Just curious to know what's the highest surge you have seen, and when are where are the best times to get a surge. I attached a photo of the best I've seen but I know there's better. Thanks in advance!


----------



## MR5STAR (May 18, 2015)

Not bad.


----------



## andaas (May 19, 2015)

I wonder what 4.5y pays?


----------



## Jufkii (Sep 17, 2015)

Siruber said:


> Just curious to know what's the highest surge you have seen, and when are where are the best times to get a surge. I attached a photo of the best I've seen but I know there's better. Thanks in advance!

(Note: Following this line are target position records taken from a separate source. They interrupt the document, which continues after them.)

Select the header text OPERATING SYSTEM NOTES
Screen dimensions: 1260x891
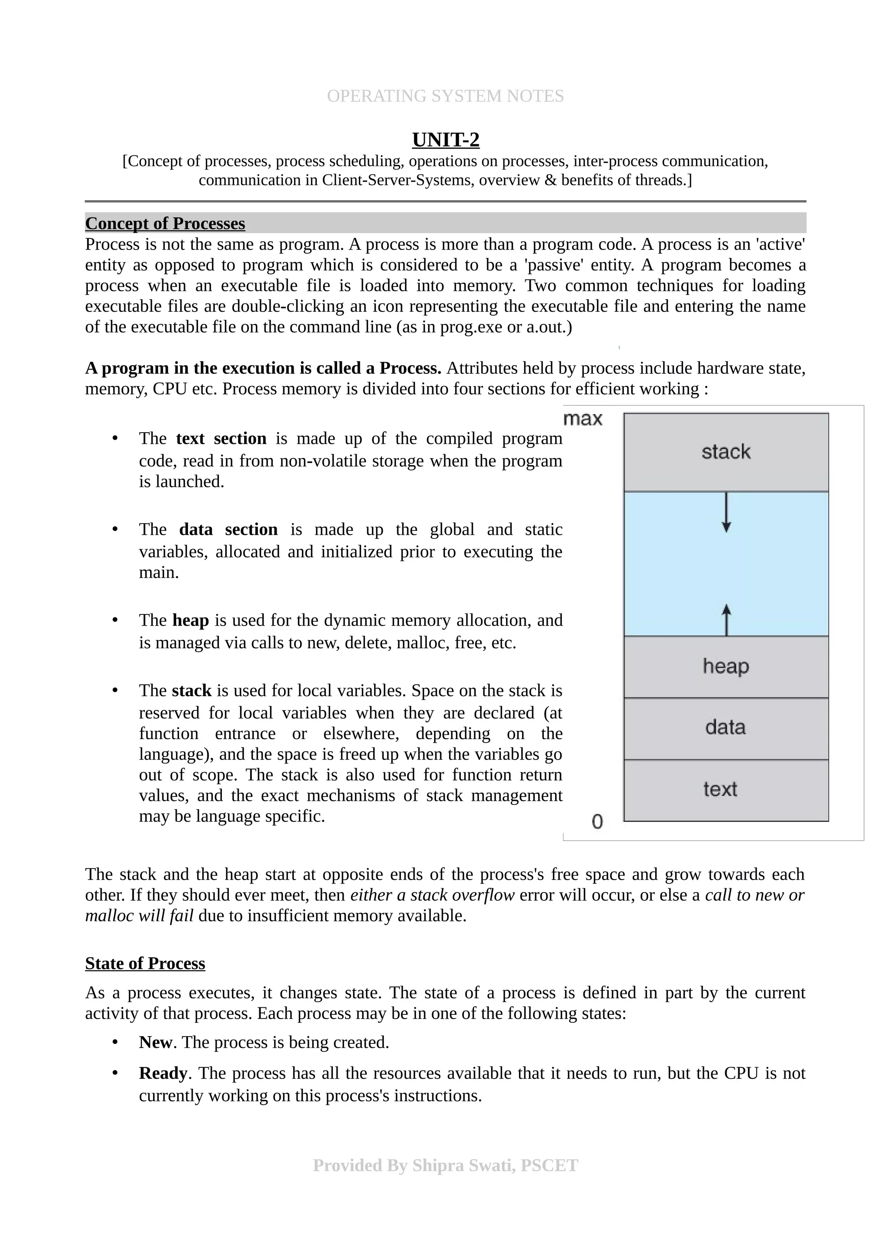[445, 96]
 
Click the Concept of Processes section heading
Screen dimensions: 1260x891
[165, 223]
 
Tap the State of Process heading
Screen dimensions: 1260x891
[145, 963]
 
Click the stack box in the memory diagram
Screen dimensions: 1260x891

The 6.8 or your map is only about 5 1/2 times higher than the biggest surge I've seen in my market. My city stinks regarding surges. Work the late night bar crowd,bad weather days, and special events among other things for good surge times.


----------



## grayspinner (Sep 8, 2015)

I don't think I've ever seen a surge more than 3x around here. Mostly it's 1.2x-1.9x and only occasionally going up to 2.8. Just too many drivers around here


----------



## FlDriver (Oct 16, 2015)

The highest I've ever seen is 6.9 X. The highest I've gotten is about 5.5 X. The highest I've heard about is 9 X, from a rider who said he saw that during a local holiday where it makes sense that demand would be super high.


----------



## azolivas (Apr 6, 2015)

9.9x in Phoenix last night around 3am when the decadence concert let out!


----------



## MikesUber (Oct 23, 2015)

Highest I've driven is 4.4x after a local concert


----------



## Jose_A (Jul 5, 2015)

Highest I've driven is a 3.6 after a concert in Northeast. Took them to Georgetown. Highest I've seen was by echostage at 5.5.


----------